--- Start Text to read ---
Edit: I agree with the top poster, I was expecting more in-depth analysis when
I hit the link. But voting up a follow-up story to someone who was just highly
featured in the community is not exactly an inexplicable response.

------
ShabbyDoo
A couple of years ago, a couple of prescription drug addicts stole some lawn
tools and GPSes from our unfortunately unlocked garage. The local police (we
live in a relatively affluent suburb) ended up coordinating with other local
police departments and eventually caught the thieves. The police office I
worked with thought that these same two guys were likely responsible for over
a hundred similar property crimes. One is now in prison, and I'm not sure
about the other guy. Unfortunately, my specific loss was not one for which
they were prosecuted. Otherwise, I think I could make a claim against the 37
cents/hour (or whatever) those guys are paid in prison.
--- End Text to read ---
--- Start Data ---
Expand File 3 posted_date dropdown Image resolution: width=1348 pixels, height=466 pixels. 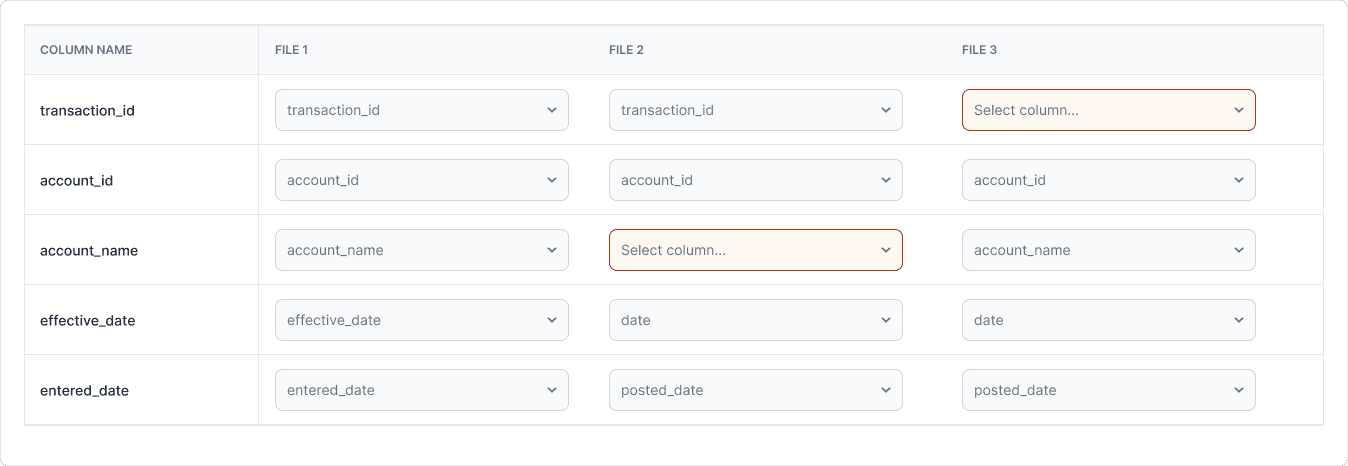(x=1108, y=390)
--- End Data ---
▶ [Stated problem 1]:
Reproduce the part of the forum thread starting at "Edit: I agree" and ending at "an inexplicable response.".
▶ [Stated problem 2]:
According to the forum thread, what was stolen from the garage?
The listing is not needed for any of this.

▶ [Final result 1]:
Edit: I agree with the top poster, I was expecting more in-depth analysis when
I hit the link. But voting up a follow-up story to someone who was just highly
featured in the community is not exactly an inexplicable response.

▶ [Final result 2]:
Lawn tools and GPSes were stolen.